Urol Oncol. 2017 Jun 13. pii: S1078-1439(17)30220-X. doi: 10.1016/j.urolonc.2017.05.010. [Epub ahead of print]
Commentary on "Integrative clinical genomics of advanced prostate cancer". Robinson D, Van Allen EM, Wu YM, Schultz N, Lonigro RJ, Mosquera JM, Montgomery B, Taplin ME, Pritchard CC, Attard G, Beltran H, Abida W, Bradley RK, Vinson J, Cao X, Vats P, Kunju LP, Hussain M, Feng FY, Tomlins SA, Cooney KA, Smith DC, Brennan C, Siddiqui J, Mehra R, Chen Y, Rathkopf DE, Morris MJ, Solomon SB, Durack JC, Reuter VE, Gopalan A, Gao J, Loda M, Lis RT, Bowden M, Balk SP, Gaviola G, Sougnez C, Gupta M, Yu EY, Mostaghel EA, Cheng HH, Mulcahy H, True LD, Plymate SR, Dvinge H, Ferraldeschi R, Flohr P, Miranda S, Zafeiriou Z, Tunariu N, Mateo J, Perez-Lopez R, Demichelis F, Robinson BD, Schiffman M, Nanus DM, Tagawa ST, Sigaras A, Eng KW, Elemento O, Sboner A, Heath EI, Scher HI, Pienta KJ, Kantoff P, de Bono JS, Rubin MA, Nelson PS, Garraway LA, Sawyers CL, Chinnaiyan AM.Cell. 21 May 2015;161(5):1215-1228.
Freedland SJ, Aronson WJ.
Abstract
Toward development of a precision medicine framework for metastatic, castration-resistant prostate cancer (mCRPC), we established a multi-institutional clinical sequencing infrastructure to conduct prospective whole-exome and transcriptome sequencing of bone or soft tissue tumor biopsies from a cohort of 150 mCRPC affected individuals.
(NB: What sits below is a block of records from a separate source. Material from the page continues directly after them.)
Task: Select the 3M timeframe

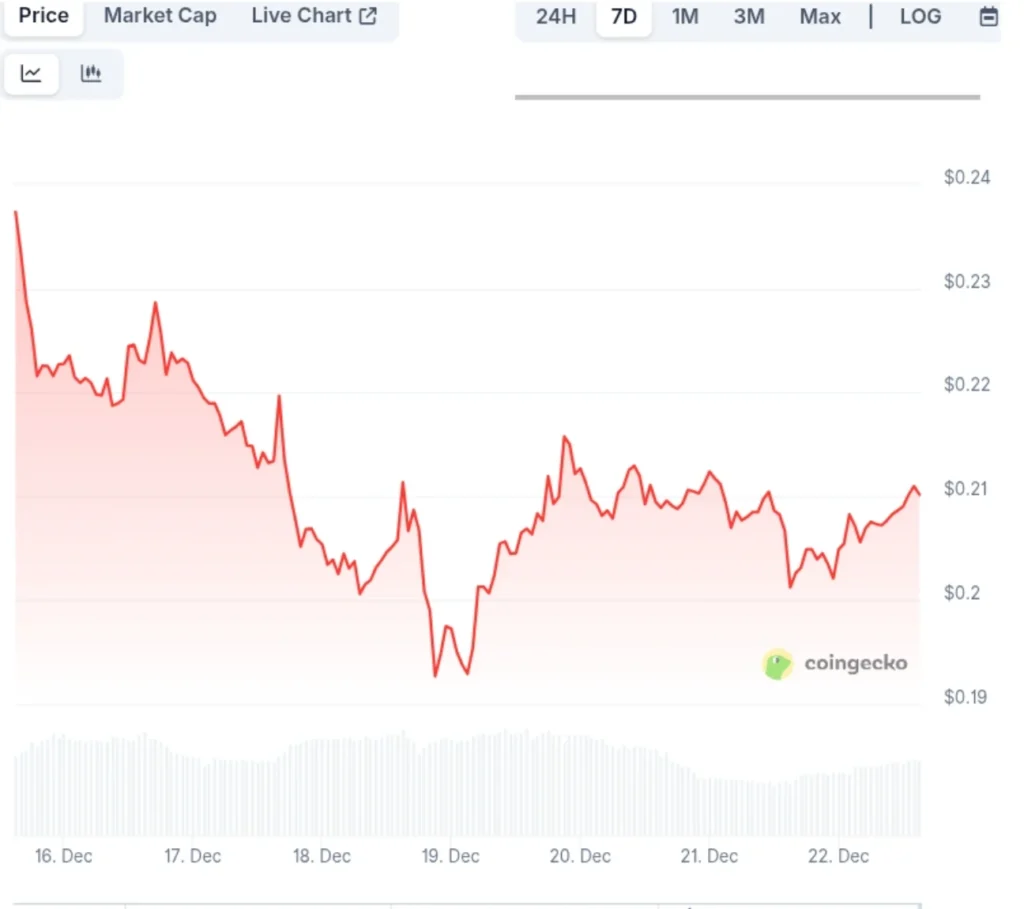Action: pos(749,16)
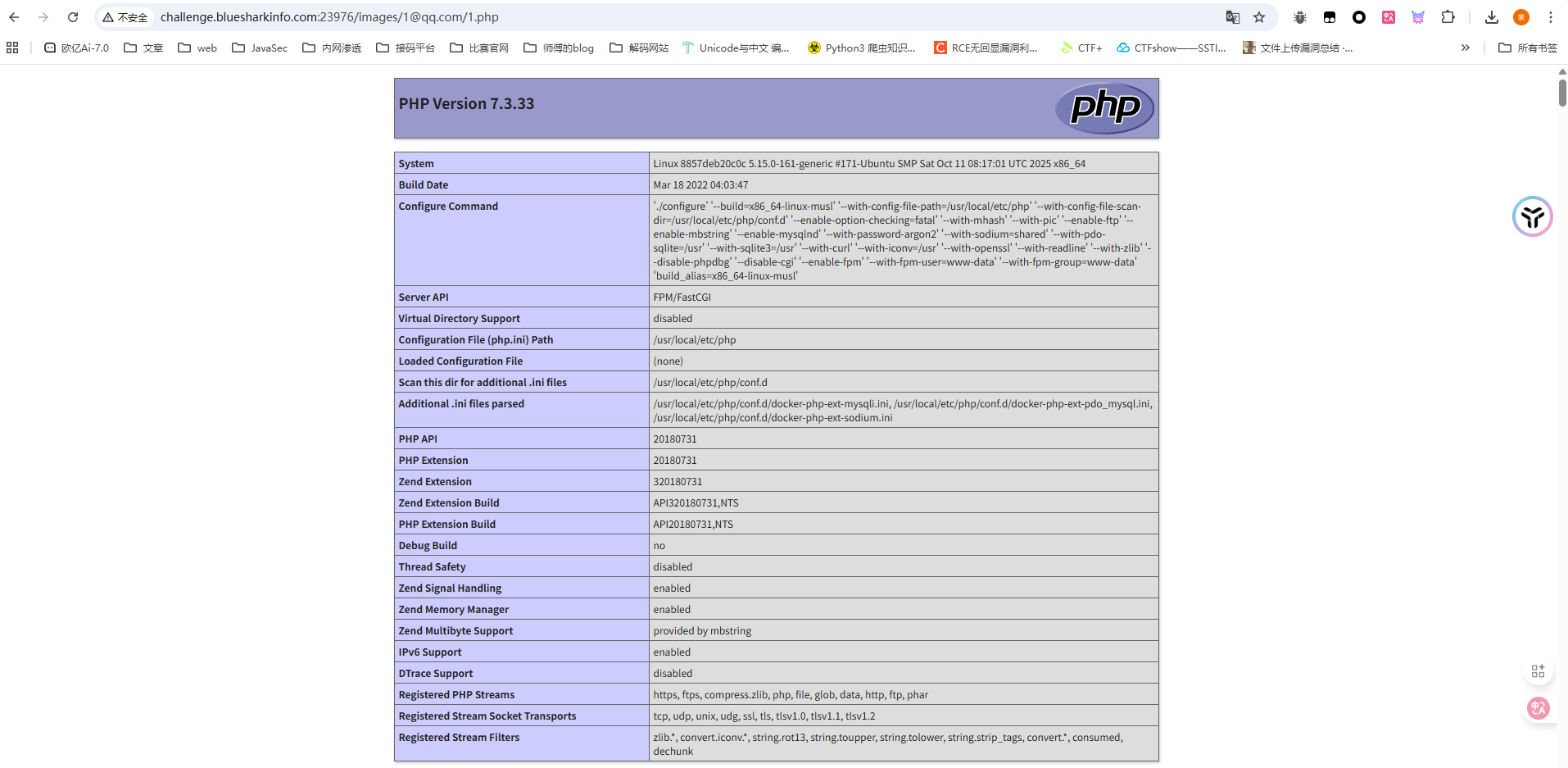Open the 所有书签 all bookmarks folder
This screenshot has height=768, width=1568.
[x=1528, y=48]
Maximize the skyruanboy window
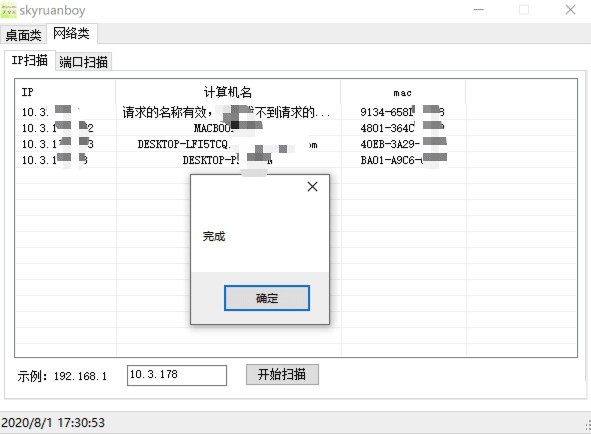Image resolution: width=591 pixels, height=434 pixels. click(524, 10)
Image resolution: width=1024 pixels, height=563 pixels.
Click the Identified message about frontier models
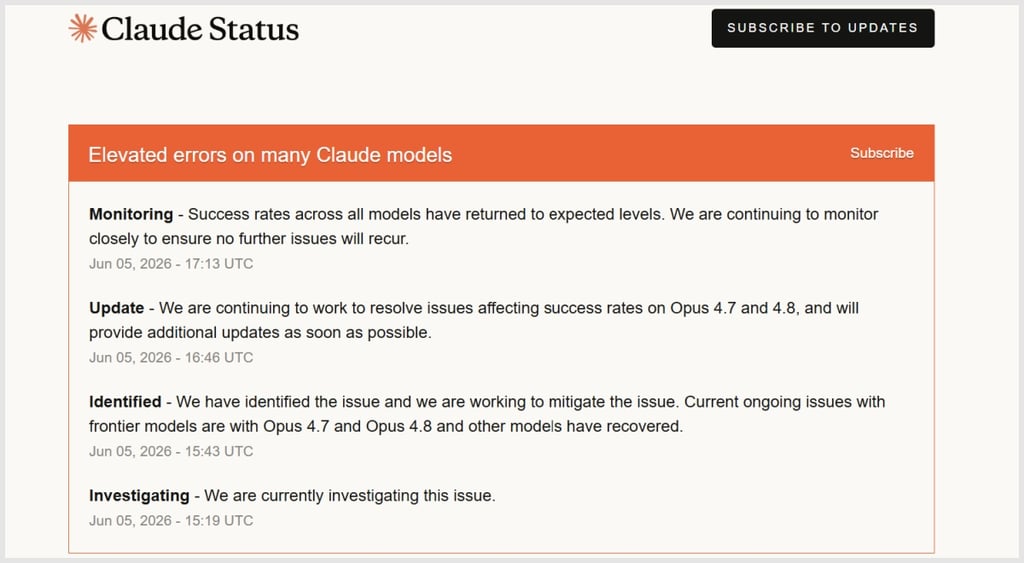[x=487, y=414]
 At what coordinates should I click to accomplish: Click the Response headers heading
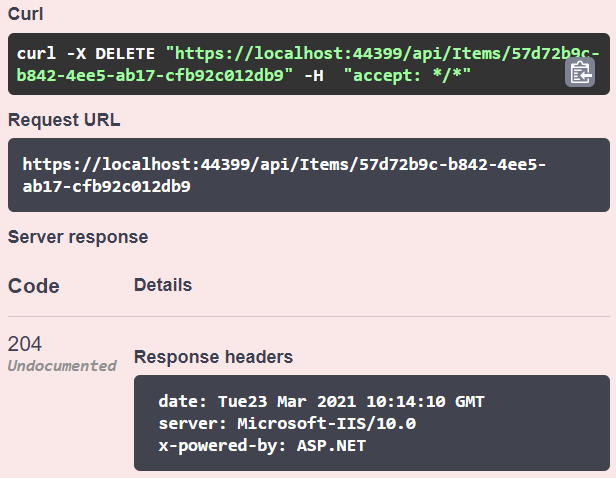pyautogui.click(x=213, y=356)
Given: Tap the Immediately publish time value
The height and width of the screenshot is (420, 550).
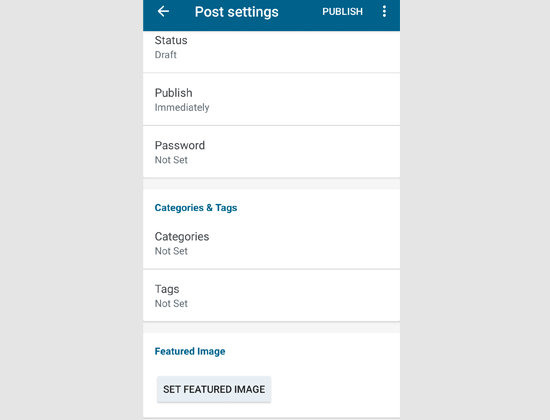Looking at the screenshot, I should 182,107.
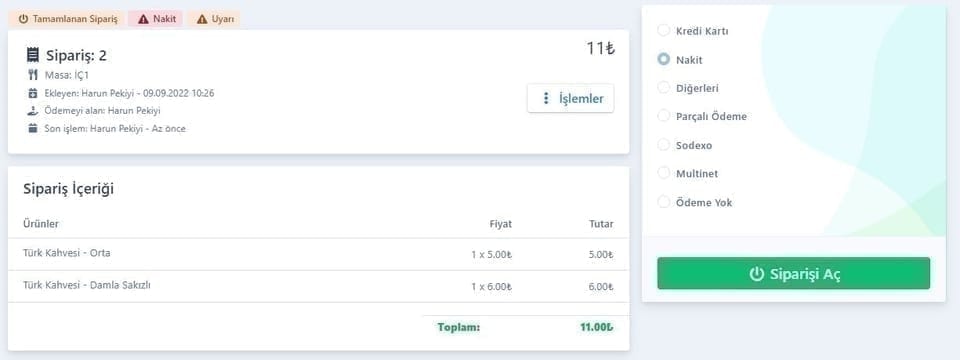Click the Türk Kahvesi - Orta row

tap(318, 254)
Aberrations of AR, ETS genes, TP53, and PTEN were frequent (40%-60% of cases), with TP53 and AR alterations enriched in mCRPC compared to primary prostate cancer. We identified new genomic alterations in PIK3CA/B, R-spondin, BRAF/RAF1, APC, β-catenin, and ZBTB16/PLZF. Moreover, aberrations of BRCA2, BRCA1, and ATM were observed at substantially higher frequencies (19.3% overall) compared to those in primary prostate cancers. A total of 89% of affected individuals harbored a clinically actionable aberration, including 62.7% with aberrations in AR, 65% in other cancer-related genes, and 8% with actionable pathogenic germline alterations. This cohort study provides clinically actionable information that could affect treatment decisions for these affected individuals.